Queering Suffrage: Toward an Intersectional History of Women’s Suffrage

AHA Session 157
Committee on Lesbian, Gay, Bisexual, and Transgender History 10
Coordinating Council for Women in History 7
Sunday, January 5, 2020: 8:30 AM-10:00 AM
Gramercy West (New York Hilton, Second Floor)
Chair:
Pippa Holloway, Middle Tennessee State University
Comment:
The Audience

Session Abstract

The year 2020 marks the one-hundredth anniversary of the ratification of the 19th Amendment granting women’s suffrage. Although scholars have extensively documented suffrage history, much work remains in creating a more inclusive and accurate history of the movement. The narrow focus on the period from Seneca Falls in 1848 to the passage of the 19th Amendment in 1920 in the United States, fails to address the longer history of the suffrage movement, the formation of transnational alliances, and the disenfranchisement of women of color especially in the decades after 1920. Centennial celebrations plan to include discussions of the need to refocus the history of the suffrage movement away from an exclusive emphasis on prominent upper class heterosexual white women to a broader examination of the role of women of color, working-class, and queer women in the movement.

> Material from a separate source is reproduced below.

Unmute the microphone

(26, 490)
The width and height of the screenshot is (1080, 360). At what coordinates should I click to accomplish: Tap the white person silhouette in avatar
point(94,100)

This panel explicitly explores the role of queer suffragists in the long struggle for the 19th Amendment not only through their activist roles in the suffrage movement but through their challenge to existing gender and heterosexual norms. Panelists explore how the public lives and private relationships of queer suffragists have been constructed and reconstructed in the popular retelling of suffrage history to the present day.